Concern About Sexual Harassment Drops Sharply Among Men

March 18, 2019 by Douglas A. McIntyre

The effects of the #MeToo movement and other actions to eliminate sexual harassment in the workplace have started to fade rapidly among men with a sharp drop in those who consider it a “major problem.” Many men believe that people have become overly sensitive to the issue and that sexual harassment does not deserve the amount of attention it has been given.

A new Gallup poll shows that the harassment of women in the workplace is only seen as a major problem by 53% of men questioned last month. This is down from 66% in October 2017. One incident that was among the roots of the #MeToo movement involved press reports about movie producer Harvey Weinstein’s harassment of large numbers of women.

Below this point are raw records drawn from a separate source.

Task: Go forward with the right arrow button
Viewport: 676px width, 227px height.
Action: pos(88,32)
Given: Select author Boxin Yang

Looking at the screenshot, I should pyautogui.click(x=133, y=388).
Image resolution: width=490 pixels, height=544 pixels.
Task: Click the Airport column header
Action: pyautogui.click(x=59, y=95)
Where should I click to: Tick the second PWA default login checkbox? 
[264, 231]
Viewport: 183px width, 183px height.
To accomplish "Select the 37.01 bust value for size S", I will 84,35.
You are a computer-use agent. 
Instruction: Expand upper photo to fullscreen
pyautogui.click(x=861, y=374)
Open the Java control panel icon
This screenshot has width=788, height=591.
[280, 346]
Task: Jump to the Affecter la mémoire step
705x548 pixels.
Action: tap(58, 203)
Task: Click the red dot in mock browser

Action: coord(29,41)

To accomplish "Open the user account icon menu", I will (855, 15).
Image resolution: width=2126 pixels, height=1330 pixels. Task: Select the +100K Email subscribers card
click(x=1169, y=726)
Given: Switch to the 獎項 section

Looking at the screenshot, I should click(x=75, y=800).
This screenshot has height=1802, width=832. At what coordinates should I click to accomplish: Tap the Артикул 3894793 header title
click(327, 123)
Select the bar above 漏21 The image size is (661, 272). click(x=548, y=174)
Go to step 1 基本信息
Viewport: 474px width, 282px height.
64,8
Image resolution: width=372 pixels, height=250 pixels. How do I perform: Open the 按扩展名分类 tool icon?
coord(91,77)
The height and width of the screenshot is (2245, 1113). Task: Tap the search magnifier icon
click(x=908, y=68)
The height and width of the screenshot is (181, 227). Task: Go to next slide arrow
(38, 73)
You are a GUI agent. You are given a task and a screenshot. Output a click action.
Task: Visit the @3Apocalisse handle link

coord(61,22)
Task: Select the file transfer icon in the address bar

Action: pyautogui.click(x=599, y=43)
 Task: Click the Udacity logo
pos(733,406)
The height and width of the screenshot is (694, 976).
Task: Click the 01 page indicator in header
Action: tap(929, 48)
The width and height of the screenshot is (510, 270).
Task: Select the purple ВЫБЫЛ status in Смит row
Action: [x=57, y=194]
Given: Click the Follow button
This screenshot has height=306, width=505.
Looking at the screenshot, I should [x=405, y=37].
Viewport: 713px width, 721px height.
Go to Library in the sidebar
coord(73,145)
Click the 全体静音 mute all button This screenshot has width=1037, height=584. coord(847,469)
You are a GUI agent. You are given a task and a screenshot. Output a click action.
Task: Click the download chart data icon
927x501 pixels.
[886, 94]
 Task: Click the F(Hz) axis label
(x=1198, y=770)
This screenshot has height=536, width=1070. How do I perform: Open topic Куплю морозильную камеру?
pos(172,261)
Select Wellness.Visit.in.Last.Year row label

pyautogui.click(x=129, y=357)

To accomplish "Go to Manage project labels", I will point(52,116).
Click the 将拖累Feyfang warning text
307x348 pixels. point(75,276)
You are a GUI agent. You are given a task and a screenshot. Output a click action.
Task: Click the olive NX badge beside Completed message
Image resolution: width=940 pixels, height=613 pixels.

This was first disclosed in early October 2017. And it was on top of a long-term problem with pay, which is that the gender gap could take a century to close.

The #MeToo movement eventually spread so that it included harassment of men. In one piece of research, over four out of 10 men said they had been harassed. The overall problem has caused some companies to change their policies about how sexual harassment is identified and treated in the workplace. Some states have moved to toughen laws.

At the same time, many groups that have fought to see #MeToo change specific workplace rules believe that the movement has not come nearly far enough. The authors of one large study bemoaned the speed at which new work rules have been very widely adopted. Whether this is because the movement has lost momentum is not clear.

Another trend Gallup found was a rise in men who think that sexual harassment has become too large an issue. In October 2017, 33% of men believed people in the workplace where “too sensitive.” That rose to 45% last month.

The changing attitudes men have toward sexual harassment vary widely by age group, Gallup found. The percentage of men under 50 who believe people are too sensitive to harassment in the workplace was 71% in October 2017 and has fallen to 55%. Among men over 50, the figure has fallen from 59% to 49%.

Oct 2017 Feb 2019 Difference
Men younger than 50 71% 55% −16%
Men aged 50+ 59% 49% −10%
Women younger than 50 74% 72% −2%
Women aged 50+ 72% 69% −3%

Source: Gallup


While the results of the Gallup research will be distressing among many who support the #MeToo cause, there has been some progress. Gallup concludes, “Less than a year and a half after the #Metoo movement took America by storm, men in the U.S. have become less likely to say that sexual harassment is a major problem in the workplace and that people in the workplace are not sensitive enough to it. Despite the overall declines on both measures since 2017, most Americans, including a majority of men, still think workplace sexual harassment is a major problem.”